A empresa Potássio do Brasil anunciou a descoberta de duas novas jazidas de potássio na Bacia Sedimentar do Amazonas, na comunidade de Novo Remanso e em Itacoatiara. Em Novo Remanso, o potássio foi encontrado a 766 metros de profundidade em uma camada com 4,87 metros de espessura e teor de 20%. O sulfato de potássio (SOP) é um fertilizante mais nobre e, portanto, com preços de mercado em média 30% superiores aos de cloreto de potássio.
Em Itacoatiara, próximo à rodovia AM-010 e a cerca de 15 quilômetros do Porto da Hermasa, no Rio Amazonas, a empresa encontrou uma camada de 4,27 metros de espessura, com teor de 20,54% a uma profundidade de 860 metros. Segundo informe da empresa, as descobertas confirmam, definitivamente, o potencial geológico da Bacia do Amazonas. A Potássio do Brasil vai continuar pesquisando a região, pois confia na possibilidade de novas descobertas.
Ao mesmo tempo, os estudos de viabilidade técnica e econômica da Jazida de Autazes estão sendo realizados em ritmo acelerado, visando à sua exploração comercial.
Paralelamente, estão em andamento os diagnósticos ambientais e sociais da região onde será implantada a operação no município de Autazes, onde as reservas geológicas já são superiores a 600 milhões de toneladas. Os resultados destes estudos irão compor o EIA-RIMA, para obtenção das licenças ambientais relativas ao empreendimento. Com uma equipe especializada atuando na região, espera-se concluir o processo até o último trimestre de 2014. Os estudos de viabilidade definitivos deverão ser concluídos no primeiro trimestre de 2015, quando se chegará à exata dimensão do projeto em termos de: investimento de implantação, custo operacional e escala de produção.
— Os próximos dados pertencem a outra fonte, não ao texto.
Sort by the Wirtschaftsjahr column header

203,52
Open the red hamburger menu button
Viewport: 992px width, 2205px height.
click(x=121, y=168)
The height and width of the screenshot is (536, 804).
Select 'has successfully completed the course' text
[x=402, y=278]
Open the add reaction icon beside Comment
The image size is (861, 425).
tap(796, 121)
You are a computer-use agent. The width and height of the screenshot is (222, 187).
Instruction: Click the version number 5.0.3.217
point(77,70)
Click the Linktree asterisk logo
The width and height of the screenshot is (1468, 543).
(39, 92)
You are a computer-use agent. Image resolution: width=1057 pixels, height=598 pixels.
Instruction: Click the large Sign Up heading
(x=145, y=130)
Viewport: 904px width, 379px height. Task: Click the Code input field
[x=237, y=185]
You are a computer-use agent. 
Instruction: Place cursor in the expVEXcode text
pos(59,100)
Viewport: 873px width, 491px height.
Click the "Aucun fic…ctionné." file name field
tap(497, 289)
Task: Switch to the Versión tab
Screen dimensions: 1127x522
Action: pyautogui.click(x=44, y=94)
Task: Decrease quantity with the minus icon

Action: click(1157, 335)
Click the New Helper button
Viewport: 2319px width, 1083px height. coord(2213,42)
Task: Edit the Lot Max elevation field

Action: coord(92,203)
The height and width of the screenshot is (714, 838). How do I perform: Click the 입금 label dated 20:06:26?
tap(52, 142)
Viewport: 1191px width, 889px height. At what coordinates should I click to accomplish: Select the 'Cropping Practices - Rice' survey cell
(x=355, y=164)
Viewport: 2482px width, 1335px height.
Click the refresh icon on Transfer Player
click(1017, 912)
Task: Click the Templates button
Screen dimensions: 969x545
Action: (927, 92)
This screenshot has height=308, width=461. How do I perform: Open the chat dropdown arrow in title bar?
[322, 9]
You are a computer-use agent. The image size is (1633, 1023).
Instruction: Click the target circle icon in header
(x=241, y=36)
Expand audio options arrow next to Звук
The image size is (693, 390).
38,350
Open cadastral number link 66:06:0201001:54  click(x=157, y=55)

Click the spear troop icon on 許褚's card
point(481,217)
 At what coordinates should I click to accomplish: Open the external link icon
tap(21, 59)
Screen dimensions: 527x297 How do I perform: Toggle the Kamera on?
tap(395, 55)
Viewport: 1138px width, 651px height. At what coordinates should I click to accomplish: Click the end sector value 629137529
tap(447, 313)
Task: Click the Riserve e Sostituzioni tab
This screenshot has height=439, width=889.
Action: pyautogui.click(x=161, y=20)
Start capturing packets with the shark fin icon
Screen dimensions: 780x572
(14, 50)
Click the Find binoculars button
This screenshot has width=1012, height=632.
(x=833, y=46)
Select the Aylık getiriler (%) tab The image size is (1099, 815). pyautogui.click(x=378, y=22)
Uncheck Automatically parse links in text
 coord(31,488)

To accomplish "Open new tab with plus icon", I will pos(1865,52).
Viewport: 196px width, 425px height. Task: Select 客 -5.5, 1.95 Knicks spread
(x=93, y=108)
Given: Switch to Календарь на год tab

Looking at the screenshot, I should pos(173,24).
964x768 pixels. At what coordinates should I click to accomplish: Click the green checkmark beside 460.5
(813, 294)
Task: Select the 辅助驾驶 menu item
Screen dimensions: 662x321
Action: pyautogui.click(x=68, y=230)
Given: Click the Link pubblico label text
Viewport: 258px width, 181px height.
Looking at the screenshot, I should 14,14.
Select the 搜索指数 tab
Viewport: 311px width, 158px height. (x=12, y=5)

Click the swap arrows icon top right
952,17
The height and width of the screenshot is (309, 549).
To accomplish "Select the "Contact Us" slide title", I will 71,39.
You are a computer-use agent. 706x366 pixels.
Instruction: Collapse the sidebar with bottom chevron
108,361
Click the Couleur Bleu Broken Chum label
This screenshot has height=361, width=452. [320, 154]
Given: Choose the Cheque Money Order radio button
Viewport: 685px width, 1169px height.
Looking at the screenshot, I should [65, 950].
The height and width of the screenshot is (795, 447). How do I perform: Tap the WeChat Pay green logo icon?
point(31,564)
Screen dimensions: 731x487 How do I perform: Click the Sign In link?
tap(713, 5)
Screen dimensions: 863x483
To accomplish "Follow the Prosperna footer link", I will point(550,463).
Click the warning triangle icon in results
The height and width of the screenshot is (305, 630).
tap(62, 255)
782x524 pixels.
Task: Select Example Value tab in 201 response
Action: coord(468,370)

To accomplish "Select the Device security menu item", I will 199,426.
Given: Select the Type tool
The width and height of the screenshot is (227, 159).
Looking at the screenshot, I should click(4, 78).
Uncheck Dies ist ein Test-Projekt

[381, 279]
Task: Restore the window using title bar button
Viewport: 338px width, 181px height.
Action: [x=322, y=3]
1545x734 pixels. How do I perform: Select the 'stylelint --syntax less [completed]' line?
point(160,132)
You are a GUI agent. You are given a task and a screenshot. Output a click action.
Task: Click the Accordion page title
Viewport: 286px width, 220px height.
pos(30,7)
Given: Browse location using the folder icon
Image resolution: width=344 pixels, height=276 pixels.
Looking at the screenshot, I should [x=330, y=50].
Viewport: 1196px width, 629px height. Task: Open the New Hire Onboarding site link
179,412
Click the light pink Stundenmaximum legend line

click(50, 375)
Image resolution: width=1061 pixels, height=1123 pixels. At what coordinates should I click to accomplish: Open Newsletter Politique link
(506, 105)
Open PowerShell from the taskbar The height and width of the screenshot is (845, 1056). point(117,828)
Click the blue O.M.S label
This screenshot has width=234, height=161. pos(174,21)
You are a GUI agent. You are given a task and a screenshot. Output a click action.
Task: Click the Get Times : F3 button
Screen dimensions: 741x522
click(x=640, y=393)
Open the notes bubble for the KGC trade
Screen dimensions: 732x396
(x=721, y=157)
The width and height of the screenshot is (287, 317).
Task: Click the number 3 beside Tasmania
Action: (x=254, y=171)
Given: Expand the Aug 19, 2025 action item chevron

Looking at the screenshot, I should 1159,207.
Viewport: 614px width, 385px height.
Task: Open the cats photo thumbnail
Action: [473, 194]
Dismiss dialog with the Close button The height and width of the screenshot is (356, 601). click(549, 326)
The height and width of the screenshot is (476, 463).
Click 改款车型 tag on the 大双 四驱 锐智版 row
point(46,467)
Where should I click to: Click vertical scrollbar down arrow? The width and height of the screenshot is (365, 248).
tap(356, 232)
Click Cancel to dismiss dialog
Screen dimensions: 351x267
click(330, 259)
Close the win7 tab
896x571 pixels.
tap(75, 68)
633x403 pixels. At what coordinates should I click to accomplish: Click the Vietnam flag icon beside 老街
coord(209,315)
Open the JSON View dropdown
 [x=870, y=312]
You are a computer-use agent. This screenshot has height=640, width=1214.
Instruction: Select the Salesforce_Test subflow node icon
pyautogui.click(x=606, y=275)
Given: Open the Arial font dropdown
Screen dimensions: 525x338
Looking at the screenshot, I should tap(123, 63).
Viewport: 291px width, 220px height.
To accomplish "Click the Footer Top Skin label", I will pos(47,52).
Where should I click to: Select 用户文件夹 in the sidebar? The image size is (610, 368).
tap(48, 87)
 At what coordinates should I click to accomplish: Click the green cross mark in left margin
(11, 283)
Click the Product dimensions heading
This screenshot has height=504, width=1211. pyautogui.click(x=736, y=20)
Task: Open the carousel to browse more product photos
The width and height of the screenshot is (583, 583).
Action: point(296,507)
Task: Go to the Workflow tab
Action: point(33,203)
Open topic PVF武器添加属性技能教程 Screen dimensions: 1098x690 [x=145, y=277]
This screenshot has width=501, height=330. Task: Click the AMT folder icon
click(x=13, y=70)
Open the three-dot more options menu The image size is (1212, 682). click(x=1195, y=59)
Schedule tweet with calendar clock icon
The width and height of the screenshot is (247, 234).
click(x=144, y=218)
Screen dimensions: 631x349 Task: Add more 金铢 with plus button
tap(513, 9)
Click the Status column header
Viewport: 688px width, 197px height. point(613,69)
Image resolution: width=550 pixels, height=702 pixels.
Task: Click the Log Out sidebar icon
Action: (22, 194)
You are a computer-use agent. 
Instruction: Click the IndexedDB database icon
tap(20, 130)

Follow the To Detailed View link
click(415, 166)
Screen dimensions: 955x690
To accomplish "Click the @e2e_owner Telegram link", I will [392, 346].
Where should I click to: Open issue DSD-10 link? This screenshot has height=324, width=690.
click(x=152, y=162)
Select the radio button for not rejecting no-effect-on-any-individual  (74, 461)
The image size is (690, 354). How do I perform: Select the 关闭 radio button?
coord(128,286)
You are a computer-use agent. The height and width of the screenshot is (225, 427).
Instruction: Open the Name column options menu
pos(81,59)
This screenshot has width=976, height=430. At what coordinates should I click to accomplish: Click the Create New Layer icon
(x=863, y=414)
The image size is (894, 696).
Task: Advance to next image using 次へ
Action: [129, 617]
A empresa está trabalhando com uma meta de produção anual mínima de 2 milhões de toneladas de Cloreto de Potássio (KCl) e início de produção no primeiro trimestre de 2018. A demanda de potássio prevista para essa época é da ordem de 6 a 8 milhões de toneladas por ano e, desta forma, toda a produção deverá ser destinada ao mercado interno.
Hélio Diniz, diretor-presidente da Potássio do Brasil, afirma que a qualidade das descobertas superou todas as expectativas da companhia. “Conforme havíamos ressaltado no início deste ano, várias jazidas poderiam ser encontradas nesta região, contudo, os furos pioneiros em Novo Remanso e Itacoatiara apresentaram espessuras da camada de potássio superiores a 4 metros, além de mostrar a presença de sulfatos em proporção significativa. Nestes locais também as profundidades são favoráveis (750 a 900 metros) ao desenvolvimento de lavra subterrânea convencional, como ocorre nas maiores jazidas do Canadá e Rússia. Ainda temos muito trabalho para definir o tamanho destas jazidas. Não descartamos a possibilidade de pelo menos as Jazidas de Autazes e Novo Remanso serem parte de uma única jazida gigante, uma vez que a distância entre os furos mineralizados é de apenas 16 quilômetros. Os novos furos em execução e programados nestas áreas serão fundamentais para a definição da escala de produção do projeto.”
Localização Estratégica
Uma característica excepcional do projeto da Potássio do Brasil está justamente associada à localização da Jazida, em uma área com excelente infraestrutura. A uma distância de apenas 120 km de Manaus, a disponibilidade de mão de obra qualificada, energia, agora conectada ao sistema nacional integrado, representa grande vantagem no que se refere ao investimento de implantação.
Para o setor agrícola brasileiro, a vantagem é a utilização da malha de transporte para exportação de grãos e produtos da região do cerrado. Certamente o desenvolvimento e melhorias nas rotas de exportação na região Norte irão representar custos significativamente mais baixos para aquisição e transporte do potássio para os centros consumidores da região, que devem utilizar pelo menos 50% do que está sendo previsto para o consumo nacional. Atualmente, o mercado brasileiro importa mais de 90% do potássio utilizado na produção agrícola.
José Fanton, geólogo com mais de 35 anos de experiência de atuação em empresas de médio e grande porte, responsável técnico e Diretor de Exploração da Empresa comenta: “São descobertas realmente excepcionais e que raramente acontecem na carreira de qualquer profissional. A Jazida de Autazes, além de ser bem mais rasa e maior do que as de Fazendinha e Arari, é mais rica. A nossa equipe técnica está confiante que mais potássio será encontrado na Bacia e que muitas destas jazidas serão viáveis para exploração comercial.”